MONTREAL, Canada – As tensions between Erbil and Baghdad resumed earlier this year, some voices in the Kurdistan Region called for waging a “water war” against the central government by blocking Kurdish rivers that water Iraqi farms.
Water wars are a possibility. But there are many examples of cooperation showing that water wars are the exception. Countries sharing water resources find ways of cooperating.
‘’Evidence shows that throughout history armed conflicts over water tend to be the exception rather than the rule,” said Dr. Therese Sjomander Magnusson, Director of Transboundary Water Management at the Stockholm International Water Institute. “Cooperation over water is the recurring norm,’’ Magnusson told Rudaw in a telephone interview from Sweden.
Dr. William Cosgrove, a water expert at the International Institute for Applied System Analysis and former president of the World Water Council, explained that countries reach common ground on water, even those at odds.
‘’There are far more agreements about the use of trans-boundary waters than conflicts,” Cosgrove told Rudaw. “For example, in the Middle East, between Palestine and Israel there is only one detailed agreement, and it is an agreement on the use of water. Amongst all the things that they could fight about or disagree about, the only one on which they reached an agreement is that the water is a common good.” Cosgrove told Rudaw from his home in Montreal, Canada.
It was after Baghdad blocked monthly budget payments to the Kurdistan Regional Government (KRG) that some Kurdish officials advocated Kurdistan could trump Baghdad by cutting the flow of waters to southern Iraq.
Baghdad’s need for northern waters is clear: Numerous times, the central government has placed demands before the KRG for greater water supplies, which irrigate farms in Diyala and Kirkuk.

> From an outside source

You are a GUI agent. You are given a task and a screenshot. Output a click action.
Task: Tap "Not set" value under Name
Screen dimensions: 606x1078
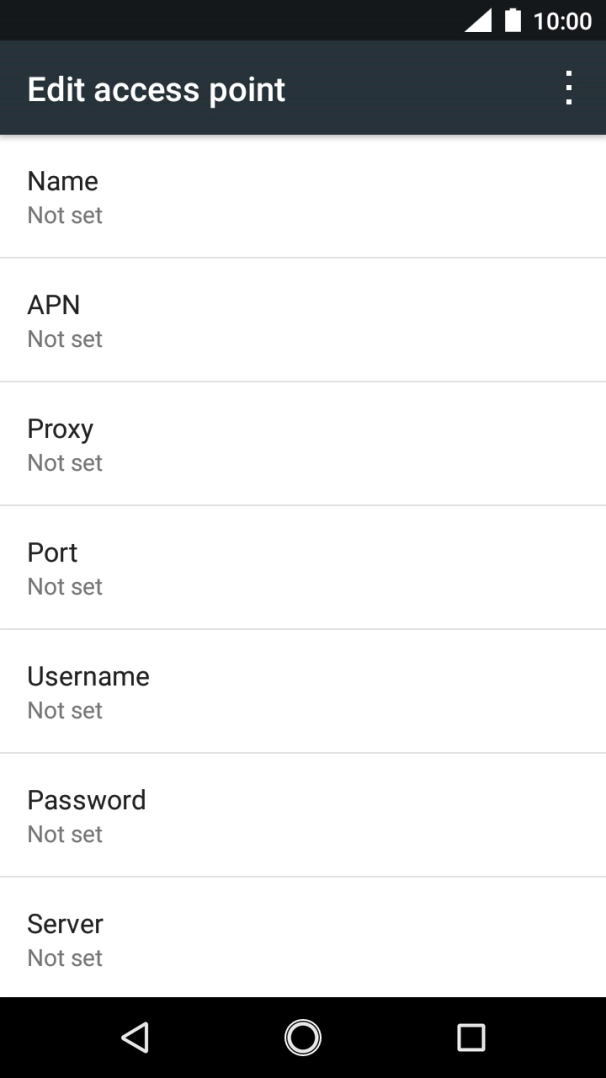click(x=65, y=215)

Water from Kurdistan, water warriors had suggested, could be turned down through major dams like Dukan.
Dukan and Darbandikhan are two major dams which bring these rivers to a halt to turn turbines and produce electricity. The surplus is released daily to the central parts of Iraq, to irrigate farmlands.
A number of rivers, mainly the Greater and Lower Zab originate from the Kurdish mountains. Sirwan River as well passes through the Kurdistan Region, though it starts from Iran.

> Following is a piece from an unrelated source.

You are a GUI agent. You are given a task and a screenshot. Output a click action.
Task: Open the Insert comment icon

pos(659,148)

Research has shown that upstream countries, which have water, often are disinterested in cooperating with downstream areas. That is also true of Kurdistan and Iraq.
‘’The precipitation falls on their country and they would like to keep it there. They do not want to reach agreements on sharing with other people who don’t have any rainfall or do not have as much rainfall,’’
Cosgrove explained about upstream regions.
But should Kurdistan plan to cut water to southern Iraq, that would become a case for the International Court of Justice, he told Rudaw.
‘’They don’t have the right to cut water. If they were to do it, it would become a case before the International Court of Justice in the Hague, Netherlands,” Cosgrove said.
In the case of Kurdistan, the stream from which it takes its water flows in from Syria, which in turn flows in from Turkey.
‘’In fact, the biggest debate is in Turkey” noted Cosgrove. ’They are building new dams in Turkey and the amount of water that is coming down, all the way downstream to Iraq, is threatened by dams that are being built. That can have an effect on everybody downstream, all the way to Iraq.’’
For water issues in a regional context, cooperation is key, experts told Rudaw. Tensions amongst countries being interdependent on water can be relieved through active cooperation.
‘’If they want to deal with it peacefully, they would start by sharing information, and by working together to find the way to have the best economic results, to optimize the economic results for all of the countries that share the river,” Cosgrove said.
For Kurdistan, which is working to offer an attractive environment to pull investors, water issues will need to be taken into account. Water access and water stability is in fact an incentive that attracts corporations looking for new opportunities internationally.
On World Water Day in 2002, then UN Secretary General Kofi Annan warned that, “Fierce national competition over water resources has prompted fears that water issues contain the seeds of violent conflict.” But he also noted that, “If all the world’s peoples work together, a secure and sustainable water future can be ours.”